After about a year and a half, the case EEOC v. Kaplan Higher Learning Education Corporation (Case No. 1:10-CV-2882), has finally been decided. The United States District Court for the Northern District of Ohio dismissed claims that using credit reports as part of a hiring procedure created adverse impact on applicants, particularly African Americans.
To summarize, Kaplan Higher Learning was seeking to a fill position within their financial aid department, responsible for several locations. The responsibilities of this position would require the handling of large sums of money. They decided to use a credit report to determine if the applicants were under a certain amount of financial pressure that might encourage theft.
As the case presented lacked consensus on whether or not the expert’s testimony was reliable. In short, without sufficient data kept on the applicants, the court was not able to determine the validity of the EEOC’s claim. The EEOC did attempt to recreate the applicant pool used, in an attempt to prove discrimination against whole groups of applicants. However, without proper documentation of the results claimed, the case was dismissed.

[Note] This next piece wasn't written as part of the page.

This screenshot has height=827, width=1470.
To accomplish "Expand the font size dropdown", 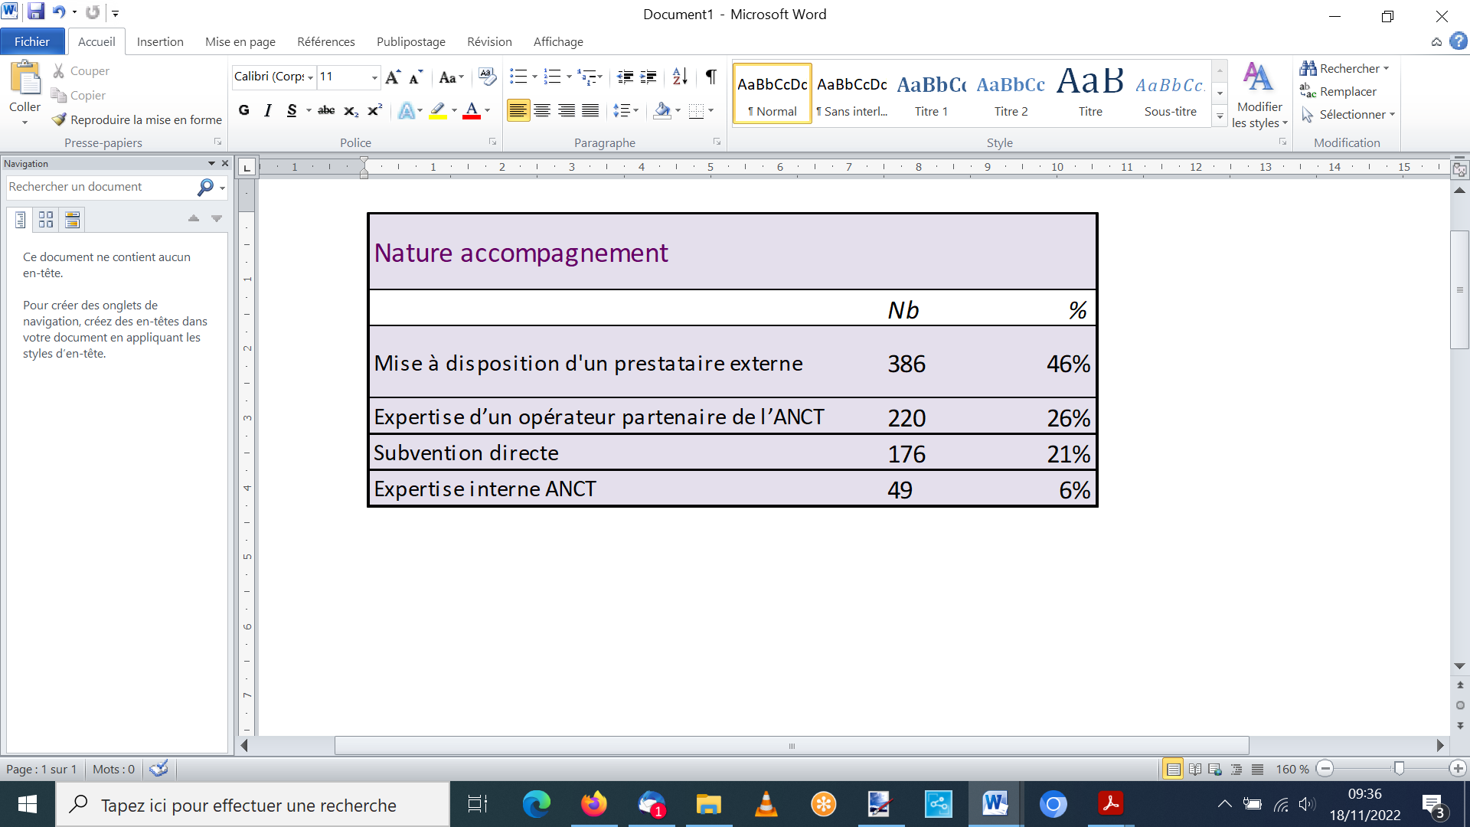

It is important to note that the court did not determine or rule whether or not credit reports have any kind of adverse impact on applicants. Keeping accurate and sufficient data from the beginning could have resolved this case early on. Using hard and fast data on a person’s monetary obligations could play a part in a financial institution’s decision to hire or not, but we all know these sort of judgments severely limit the pool of applicants and that credit reports do not always indicate a person’s true character.